Ces concepts fondamentaux de la psychanalyse, apportent régulièrement la preuve de la pertinence et de l’efficacité du processus thérapeutique.
La nature surprenante des demandes de cure
Il est banal pour un psychanalyste de constater qu’une souffrance avérée constitue la motivation première de la recherche d’une cure psychanalytique. Dans le cas de notre expérience, pour les raisons déjà évoquées, on s’attendait à ce que la motivation principale serait celle de devenir psychanalyste, surtout qu’une partie des postulants exercent en profession libérale et semblent relativement équilibrée. Il est surprenant d’observer que peu de candidats ont sollicité ce travail pour des besoins professionnels. La majorité d’entre eux, a réfléchi longtemps avant de s’aventurer dans ce projet. Mêmes les bénéfices du métier inclus dans cette demande, visent essentiellement la réduction de leurs limites personnelles qui rendent difficile la relation thérapeutique. Bien qu’au fait de la psychanalyse, ils sont surpris de la qualité de cette thérapie et des changements substantiels survenus dès les premiers mois, voire dès les premières semaines. Leur venue tardive à la cure est malheureusement dommageable pour l’avenir de la psychanalyse en Algérie. Si ces candidats sont intéressants et assez bien formés, leur âge suffisamment avancé ne laisse pas de temps pour leur participation au développement de cette discipline. De ce point de vue, il s’agit presque d’une course contre la montre. Les jeunes sont plus rares et mal formés. L’avenir de la psychanalyse en Algérie, dépend beaucoup de la longévité et de la santé des futurs psychanalystes. Par ailleurs, le nombre appréciable des postulants à la formation est trompeur. La période actuelle est favorable en raison d’un travail de sensibilisation formidable effectué durant près de trois décennies. Sur une dizaine de futurs psychanalystes, seuls deux se situent largement au-dessous de la moyenne des autres qui est environ de 55 ans ; plus de la moitié a presque 60 ans. Ils finiront leur formation à l’approche de 70 ans. L’avenir est certainement meilleur par rapport au passé. Mais il paraît moins prometteur que la décennie actuelle, qui vit sur les traces d’un passé florissant.
Conclusion
Cette rencontre n’est pas initiée seulement pour apporter un éclairage sur l’état et le destin de la psychanalyse en Algérie. Elle est aussi un moyen d’impulser un peu de souffle à l’articulation entre les membres de la Société issus des deux rives de la méditerranée. Un lien sans lequel nous aurons du mal à vivre et surtout à garder une pensée et une pratique psychanalytique performantes. Atomisés, dans un environnement peu favorable, cette soudure semble indispensable aux collègues de notre continent. Être psychanalyste en Algérie est une chance formidable. Travailler à développer cette spécialité dans un climat difficile, est source de tourments permanents. L’importance de cette thérapie pour les gens qui souffrent, fait que ce combat mérite d'être mené.

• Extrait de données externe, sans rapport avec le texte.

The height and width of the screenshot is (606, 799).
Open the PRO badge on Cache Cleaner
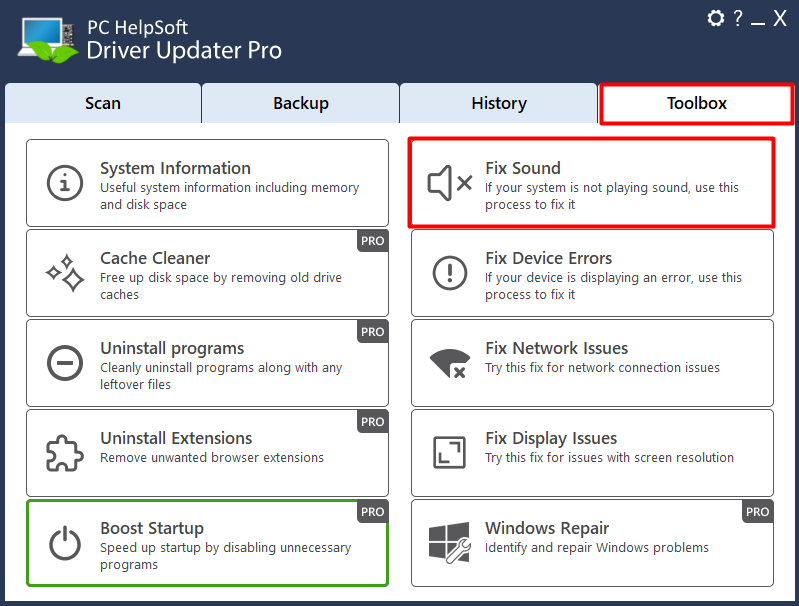click(372, 241)
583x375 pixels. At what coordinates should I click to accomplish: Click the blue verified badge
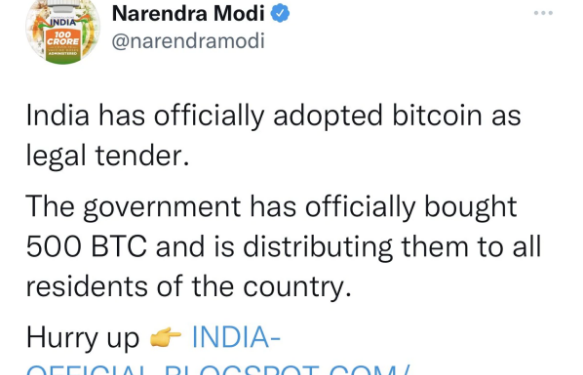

Références bibliographiques
Si Moussi Abderrahmane et Ourari-Si Moussi Mira (2017), La psychothérapie d’inspiration psychanalytique en Algérie. Névrose individuelle et névrose collective, L’harmattan, Paris.
Si Moussi Abderrahmane et Riadh Ben Rejeb, Roger Perron et les deux rives de la méditérranée, Revue Française de Psychanalyse, 2023-2, 411-419
Si Moussi Abderrahmane (2023), Psychanalyste en Algérie, Editions L’odyssée, Algérie.